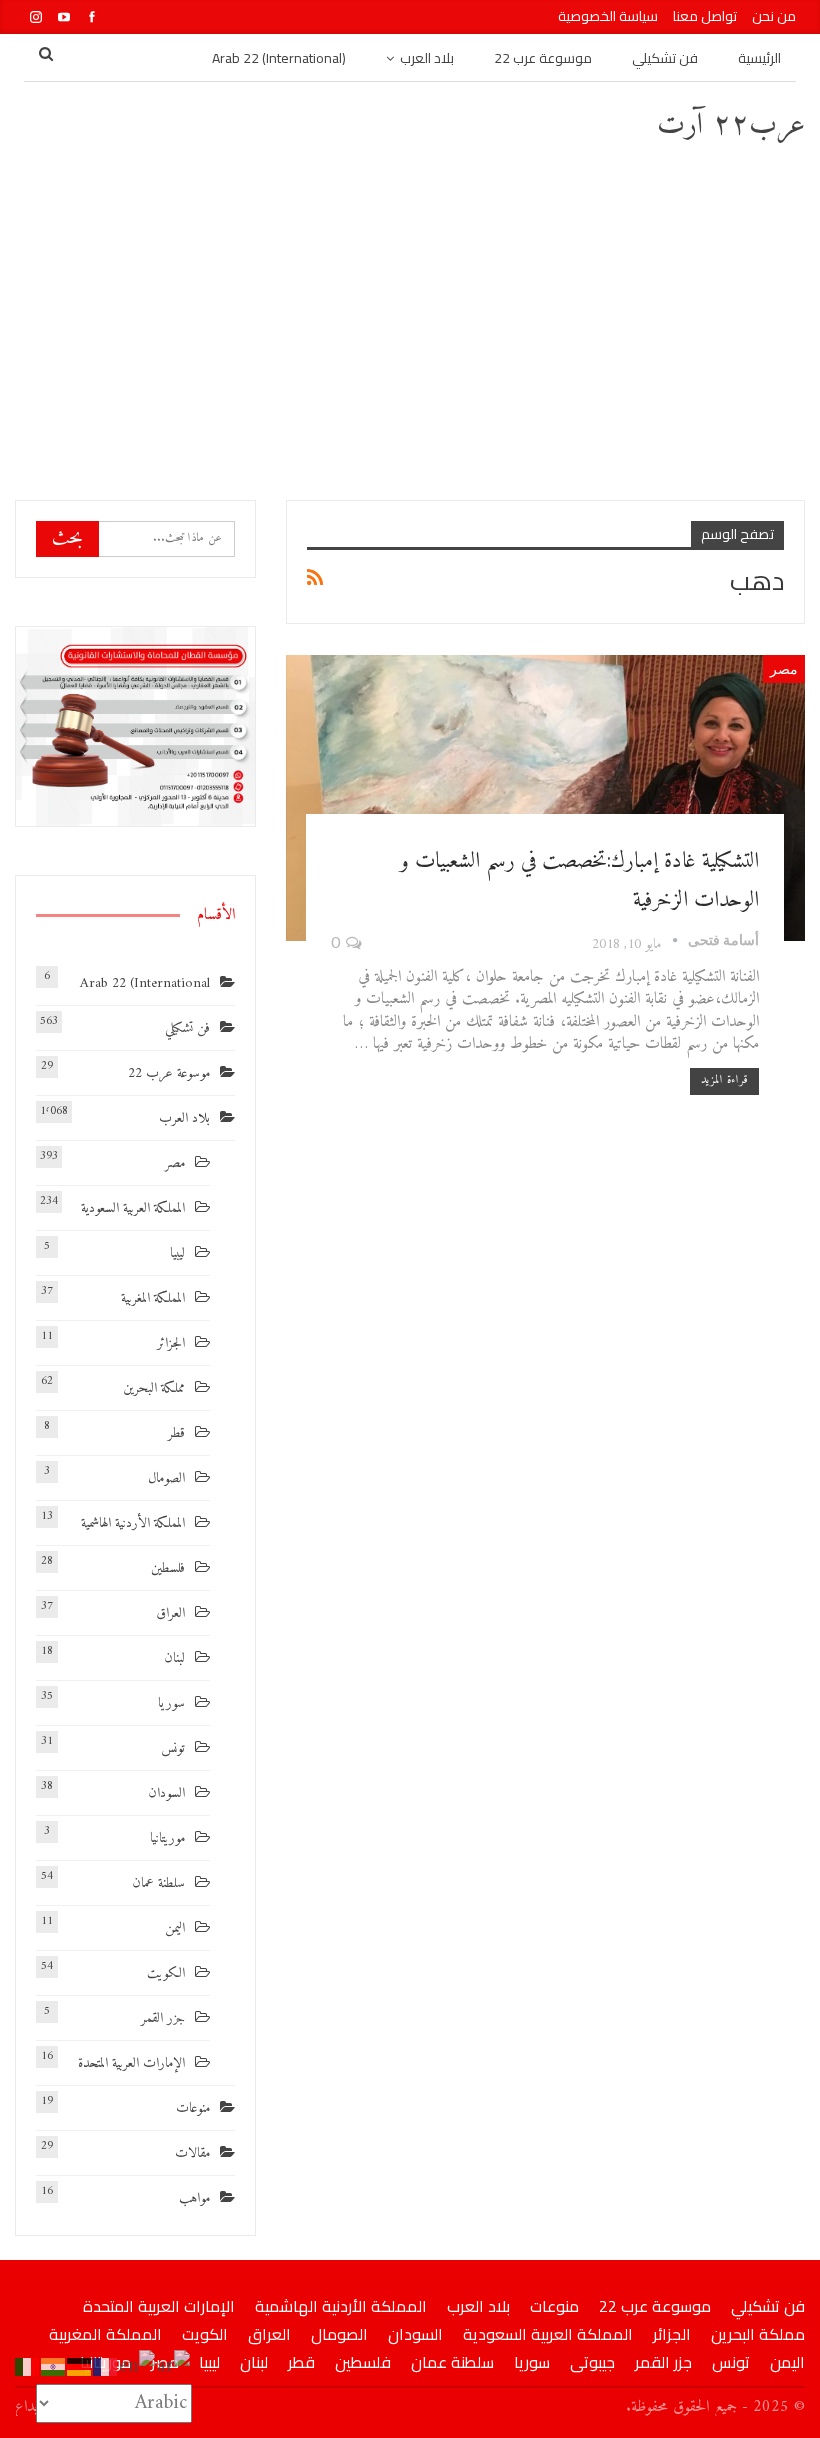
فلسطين (168, 1568)
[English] (138, 2366)
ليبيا (177, 1253)
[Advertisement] (410, 320)
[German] (80, 2366)
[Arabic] (174, 2366)
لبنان (174, 1658)
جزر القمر (163, 2018)
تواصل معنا (705, 16)
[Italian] (28, 2366)
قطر (176, 1433)
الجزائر (171, 1343)
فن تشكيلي (665, 58)
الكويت (166, 1973)
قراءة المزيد (724, 1080)
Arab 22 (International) (279, 58)
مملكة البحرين (154, 1388)
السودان (166, 1793)
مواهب (194, 2198)
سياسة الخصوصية (608, 16)
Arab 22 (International (145, 983)
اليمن (175, 1928)
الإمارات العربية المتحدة (131, 2063)
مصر (784, 668)
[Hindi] (54, 2366)
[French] (106, 2366)
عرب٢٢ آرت (731, 125)
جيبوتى (592, 2362)
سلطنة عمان (158, 1883)
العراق (170, 1613)
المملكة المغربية (153, 1298)
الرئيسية (759, 58)
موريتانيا (167, 1838)
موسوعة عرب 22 (543, 58)
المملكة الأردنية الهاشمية (133, 1523)
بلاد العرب (427, 58)
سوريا (171, 1703)
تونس (173, 1748)
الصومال (166, 1478)
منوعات (193, 2108)
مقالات (192, 2153)
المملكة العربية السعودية (133, 1208)
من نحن (774, 16)
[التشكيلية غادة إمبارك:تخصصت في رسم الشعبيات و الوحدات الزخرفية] (545, 798)
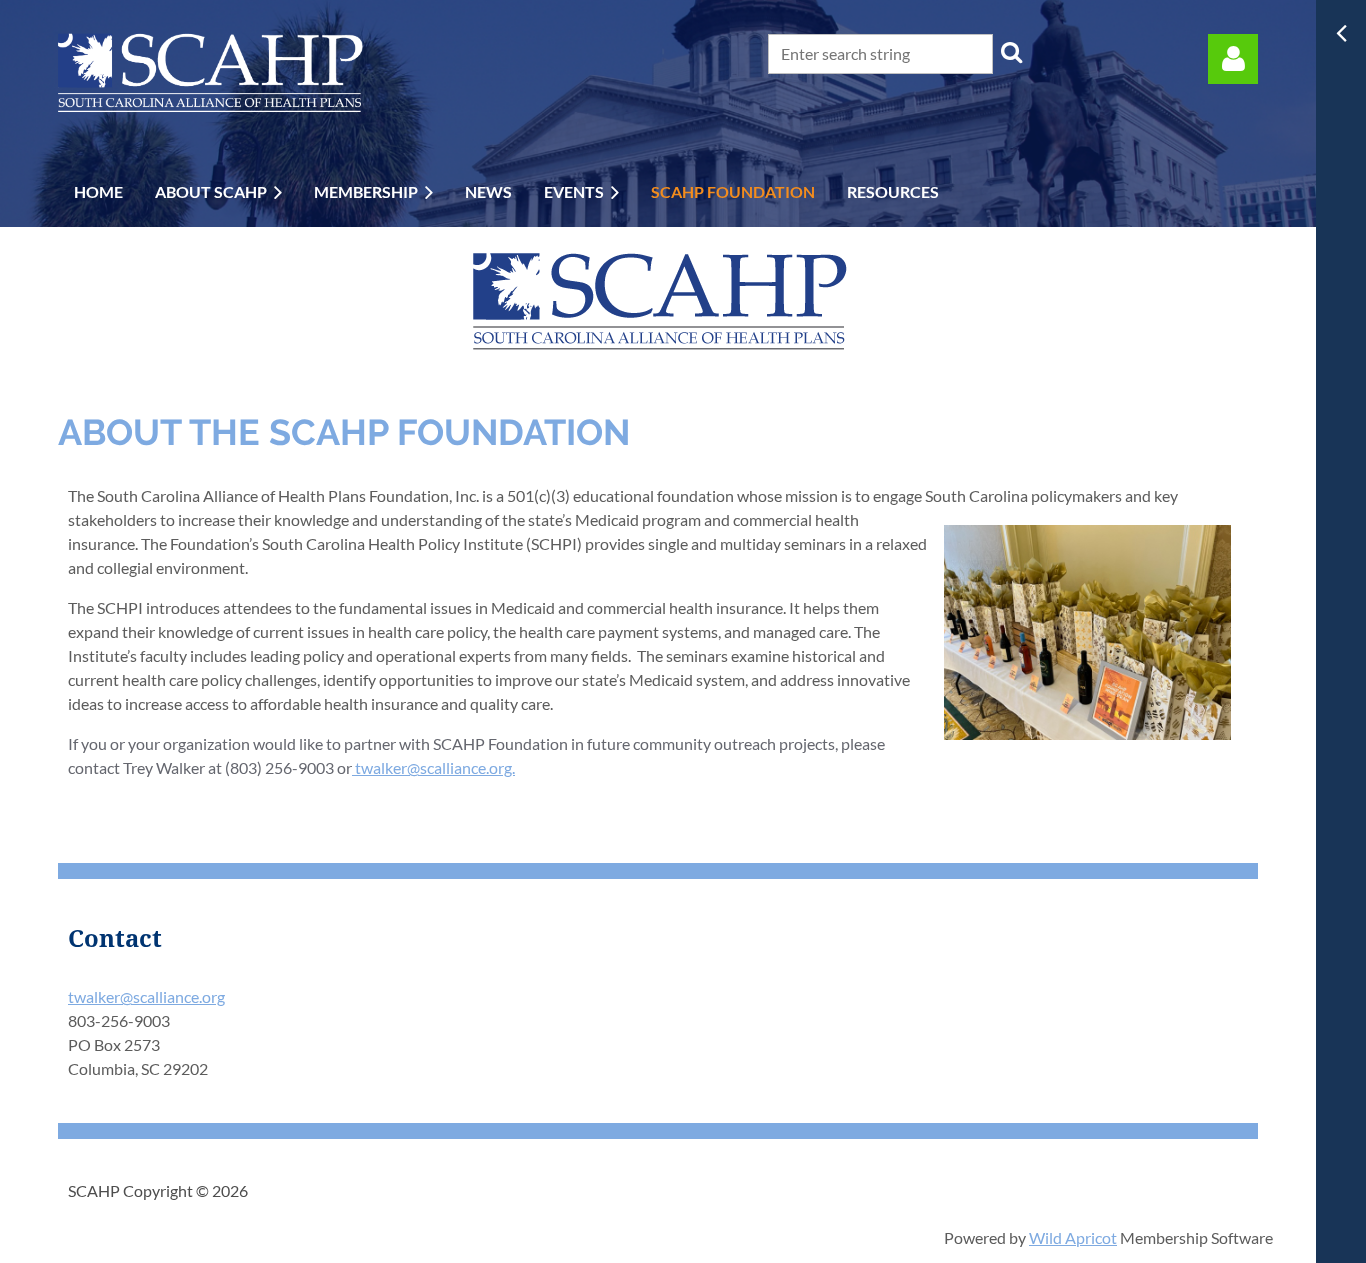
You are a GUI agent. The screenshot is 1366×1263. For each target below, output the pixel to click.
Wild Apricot (1073, 1237)
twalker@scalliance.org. (433, 767)
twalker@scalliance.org (146, 996)
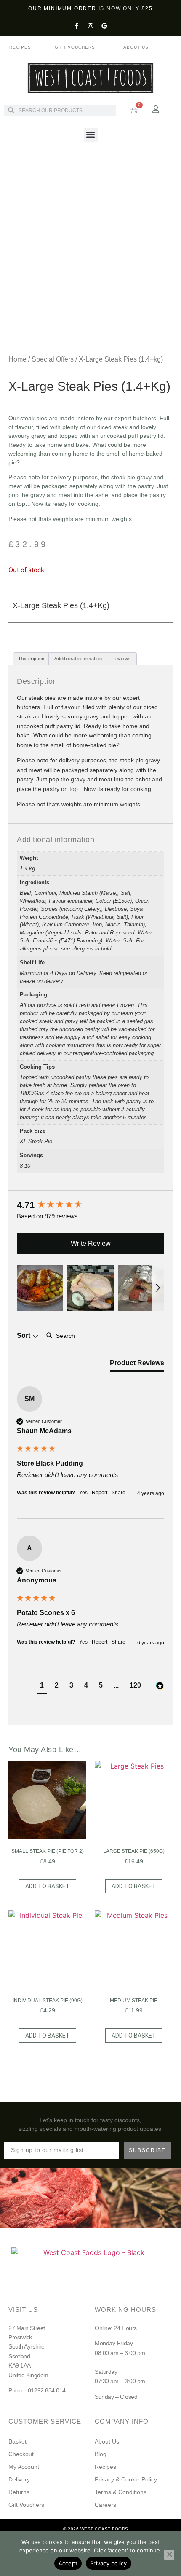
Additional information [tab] (78, 658)
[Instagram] (90, 26)
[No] (169, 2554)
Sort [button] (24, 1335)
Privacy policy (108, 2563)
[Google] (104, 26)
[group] (90, 1205)
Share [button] (118, 1493)
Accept (68, 2563)
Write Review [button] (91, 1243)
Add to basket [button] (47, 1886)
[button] (91, 135)
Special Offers (53, 359)
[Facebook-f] (77, 26)
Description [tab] (32, 658)
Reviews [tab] (121, 658)
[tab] (137, 1364)
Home (17, 359)
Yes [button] (83, 1493)
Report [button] (99, 1493)
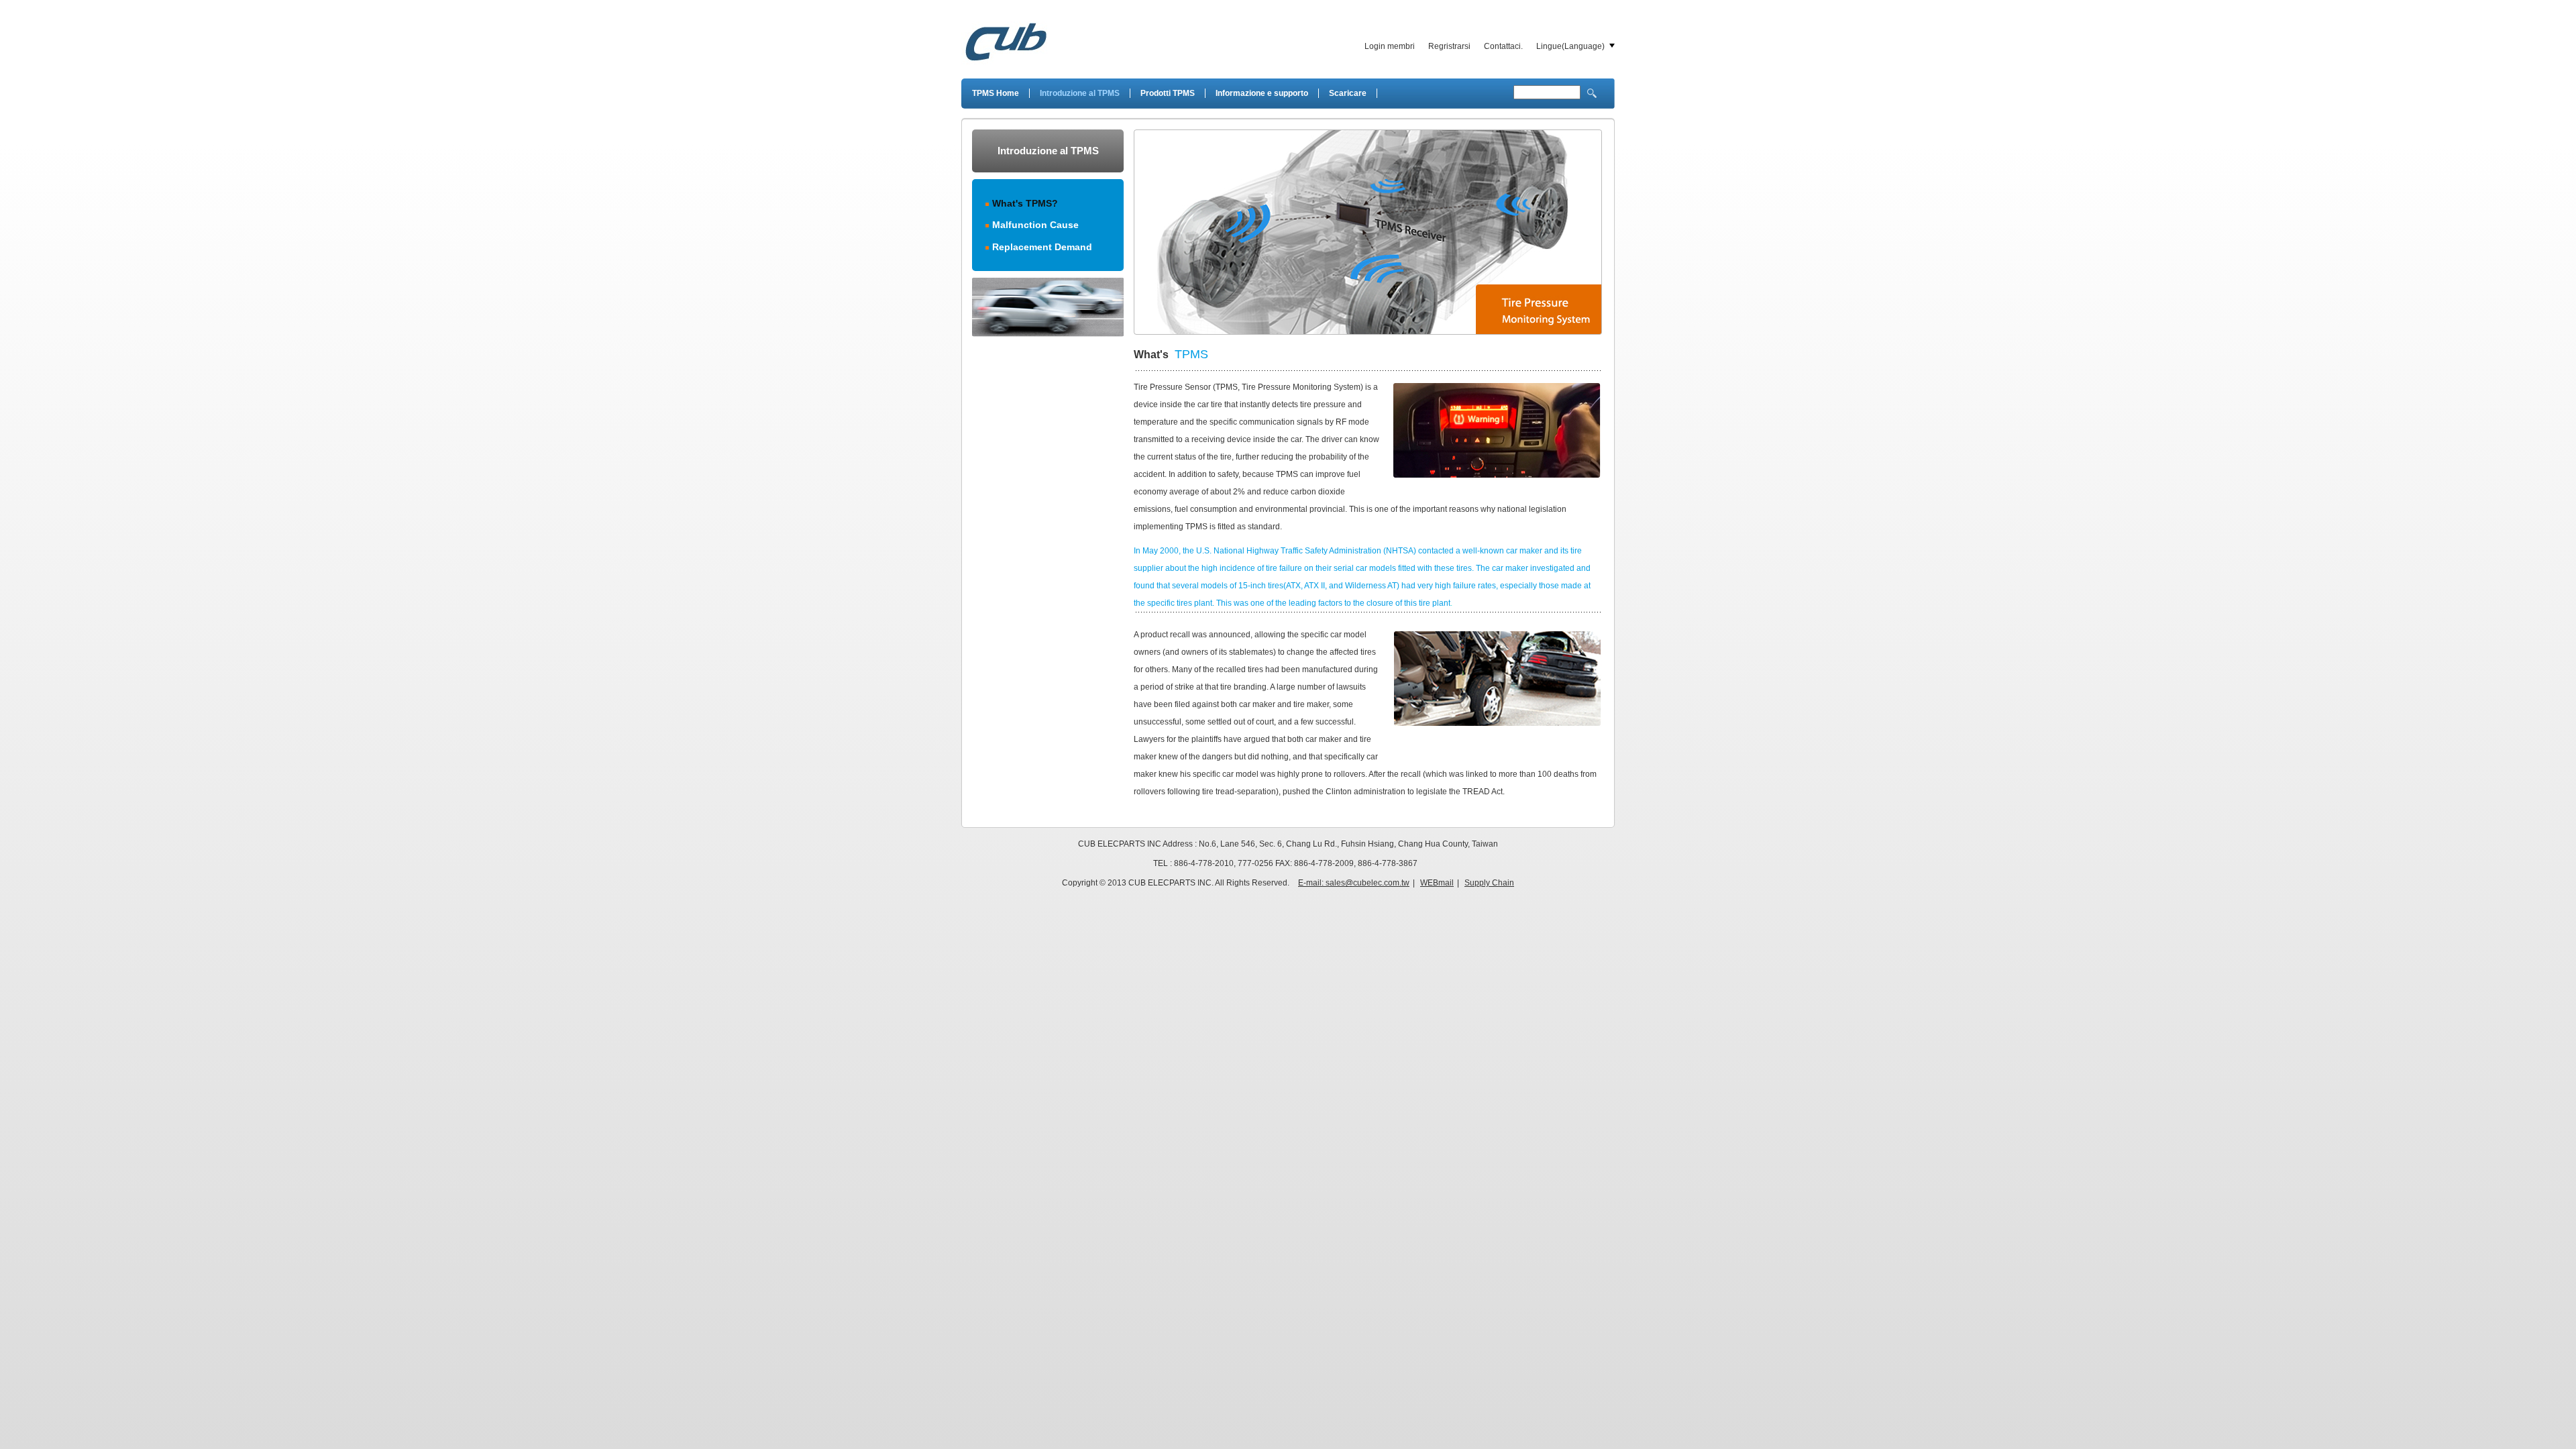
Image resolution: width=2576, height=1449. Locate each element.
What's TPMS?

○ ○ ○ ○

What the task asks. Reproduce the listing exactly, images omitted.

Answer space.
فلسطين (168, 1568)
[English] (138, 2366)
ليبيا (177, 1253)
[Advertisement] (410, 320)
[German] (80, 2366)
[Arabic] (174, 2366)
لبنان (174, 1658)
جزر القمر (163, 2018)
تواصل معنا (705, 16)
[Italian] (28, 2366)
قطر (176, 1433)
الجزائر (171, 1343)
فن تشكيلي (665, 58)
الكويت (166, 1973)
قراءة المزيد (724, 1080)
Arab 22 (International) (279, 58)
مملكة البحرين (154, 1388)
السودان (166, 1793)
مواهب (194, 2198)
سياسة الخصوصية (608, 16)
Arab 22 (International (145, 983)
اليمن (175, 1928)
الإمارات العربية المتحدة (131, 2063)
مصر (784, 668)
[Hindi] (54, 2366)
[French] (106, 2366)
عرب٢٢ آرت (731, 125)
جيبوتى (592, 2362)
سلطنة عمان (158, 1883)
العراق (170, 1613)
المملكة المغربية (153, 1298)
الرئيسية (759, 58)
موريتانيا (167, 1838)
موسوعة عرب 22 (543, 58)
المملكة الأردنية الهاشمية (133, 1523)
بلاد العرب (427, 58)
سوريا (171, 1703)
تونس (173, 1748)
الصومال (166, 1478)
منوعات (193, 2108)
مقالات (192, 2153)
المملكة العربية السعودية (133, 1208)
من نحن (774, 16)
[التشكيلية غادة إمبارك:تخصصت في رسم الشعبيات و الوحدات الزخرفية] (545, 798)
You are a GUI agent. The screenshot is 1366×1263. For each target below, output the pixel to click.
Wild Apricot (1073, 1237)
twalker@scalliance.org. (433, 767)
twalker@scalliance.org (146, 996)
Additional information [tab] (78, 658)
[Instagram] (90, 26)
[No] (169, 2554)
Sort [button] (24, 1335)
Privacy policy (108, 2563)
[Google] (104, 26)
[group] (90, 1205)
Share [button] (118, 1493)
Accept (68, 2563)
Write Review [button] (91, 1243)
Add to basket [button] (47, 1886)
[button] (91, 135)
Special Offers (53, 359)
[Facebook-f] (77, 26)
Description [tab] (32, 658)
Reviews [tab] (121, 658)
[tab] (137, 1364)
Home (17, 359)
Yes [button] (83, 1493)
Report [button] (99, 1493)
Image resolution: width=2576, height=1449. Locate each element.
What's TPMS?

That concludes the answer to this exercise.